The Federal Deposit Insurance Corp. has a new advisory committee on community banking. Except for one professor, it is made up entirely of Presidents and CEOs of community banks. A small problem with this set-up is that there should be one or two regional or national bank representatives to give perspective to the discussions. But what strikes me even more, is that there are no people on the committee whose job it is to actually go out and meet business owners, kick the boxes, and feel their pain. There should be folks on the committee that mix and mingle with the businesses they serve, directly, and that actually perform the credit analysis. The committee needs underwriters who can see and comment on where the industry is falling short in meeting the borrowing needs of the small business community. But there aren’t any.
There was an opportunity here that I don’t think the FDIC capitalized on (no pun intended!) as well as they could have. Instead, given the mix, the agenda for this committe will not be improving lending in the markets these community banks serve.
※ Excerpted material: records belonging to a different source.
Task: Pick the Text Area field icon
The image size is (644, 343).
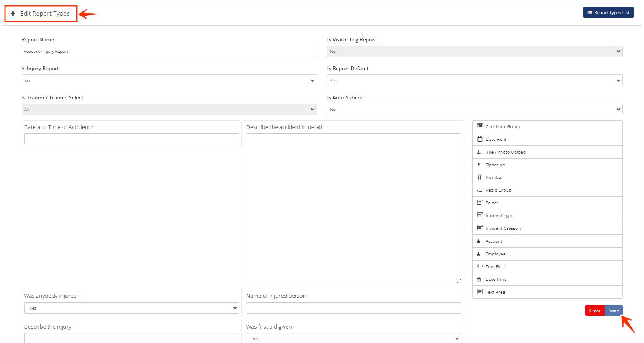Action: point(480,292)
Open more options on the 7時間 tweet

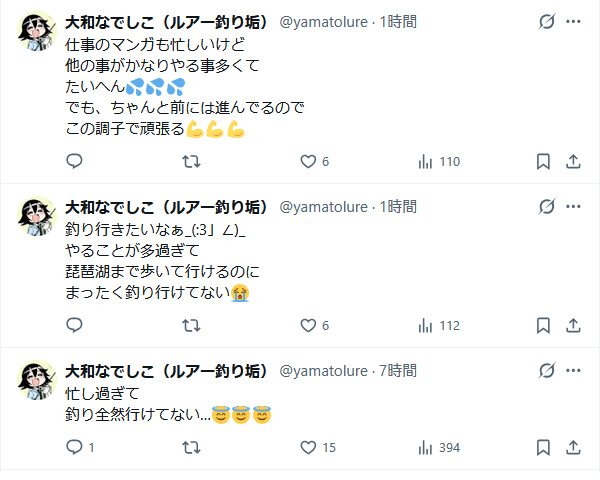[x=573, y=371]
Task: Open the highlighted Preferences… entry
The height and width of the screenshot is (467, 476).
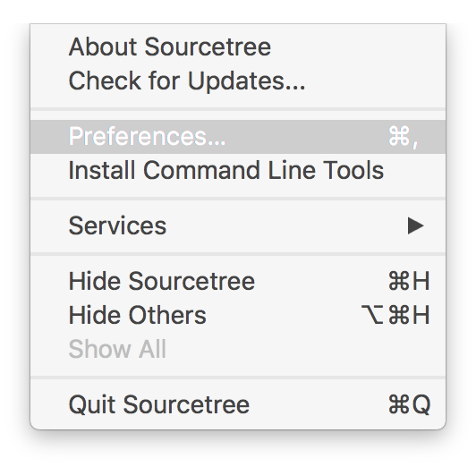Action: coord(238,137)
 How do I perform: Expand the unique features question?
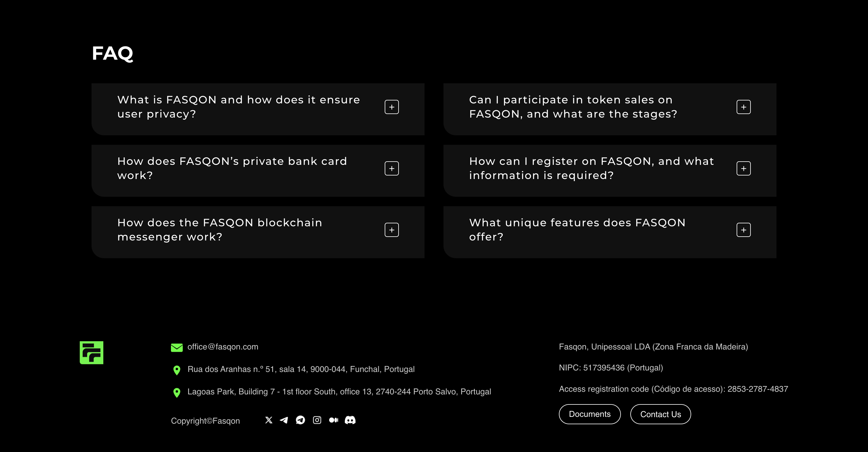click(743, 230)
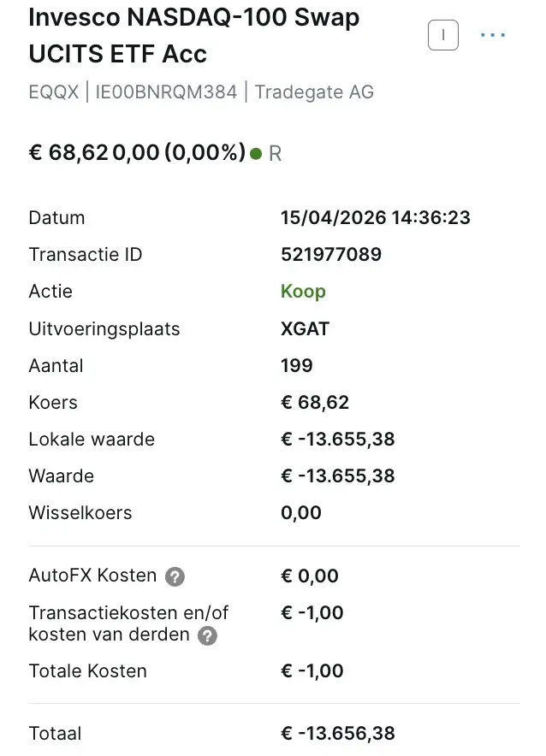
Task: Click the Koers value € 68,62
Action: coord(315,402)
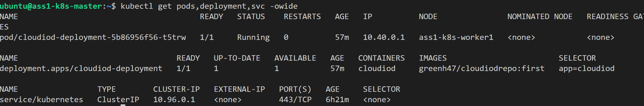The image size is (644, 106).
Task: Click the IMAGES column header
Action: [433, 58]
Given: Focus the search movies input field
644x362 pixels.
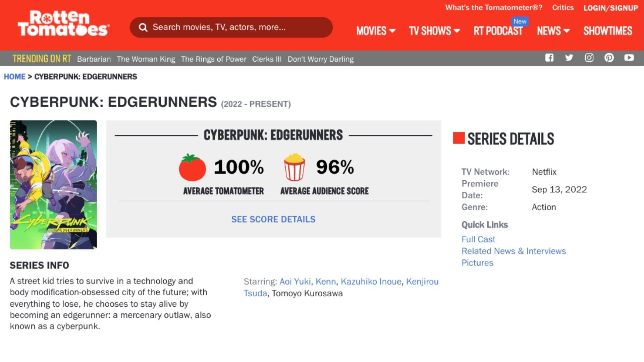Looking at the screenshot, I should point(235,27).
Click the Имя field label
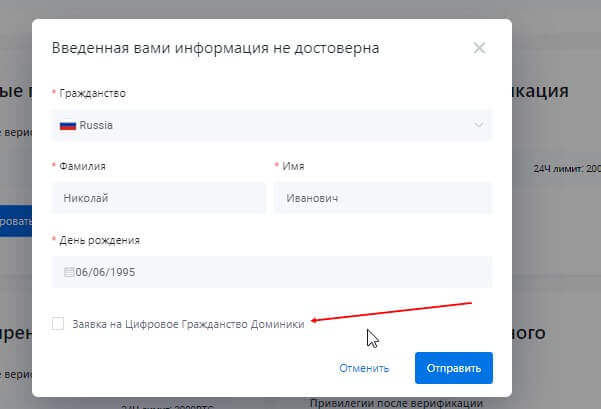 (x=293, y=166)
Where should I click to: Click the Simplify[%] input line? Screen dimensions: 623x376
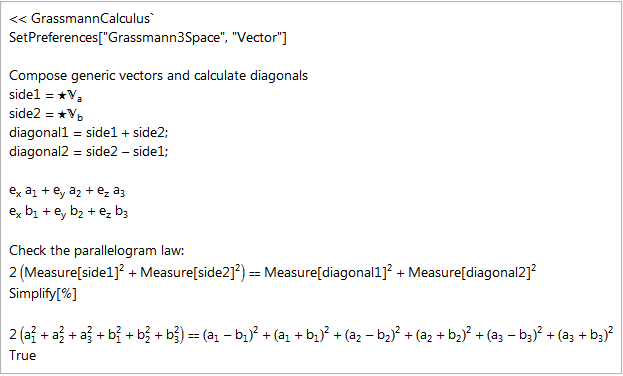pos(43,293)
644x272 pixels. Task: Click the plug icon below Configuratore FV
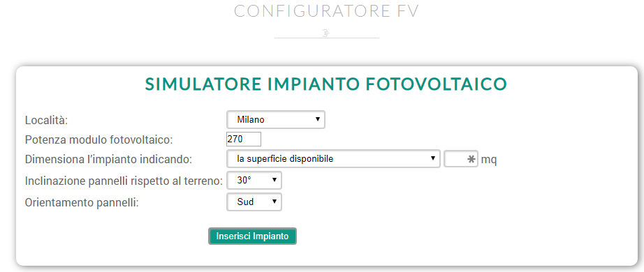coord(326,33)
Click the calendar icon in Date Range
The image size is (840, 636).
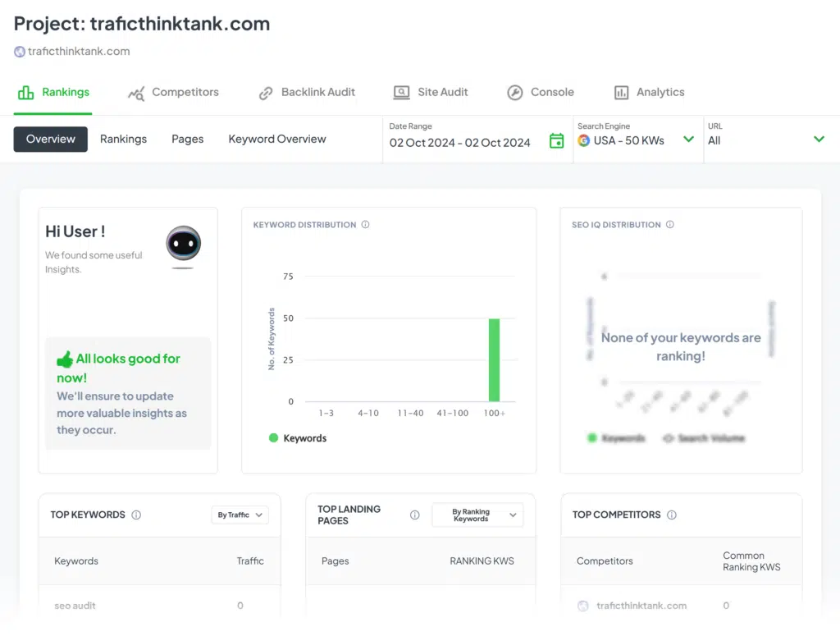click(x=556, y=141)
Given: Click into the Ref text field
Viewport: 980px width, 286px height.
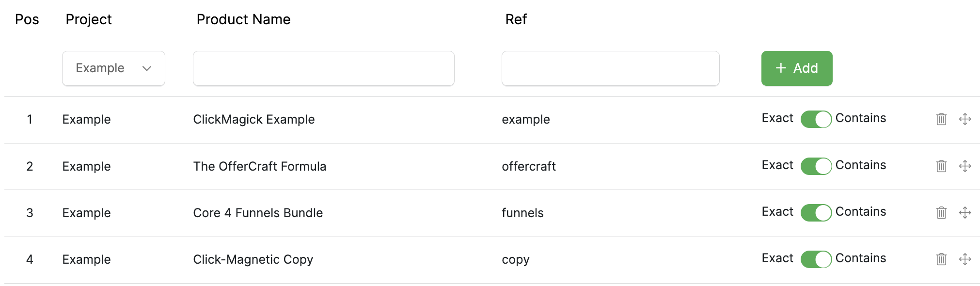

Rather, it will be on improving these banks’ balance sheets and positioning these banks to take advantage of some of the bailout opportunities and improve their share prices.
What should an FDIC advisory committee on community banking be dealing with?. How about the two-faced message regulators are sending to the banking industry, with one group yelling “lend, lend, lend” while the second group holds the banks’ working capital lines to an ever higher debt service coverage ratio and requires them to reserve for loan losses before the approval signature is dry on the offering sheet–thus making it very difficult indeed for them to “lend, lend, lend”. The lenders are getting their direction from the very folks that are serving on this committee. Yet its very composition limits the type of dialogue so desperately needed within the group, and between the group and the regulators. As it stands, I am not confident that this group will have any impact on the banking industry’s ability to meet its fundamental role as lender to the small business communities they serve.
I hope I am wrong. I always seem to hope I am wrong.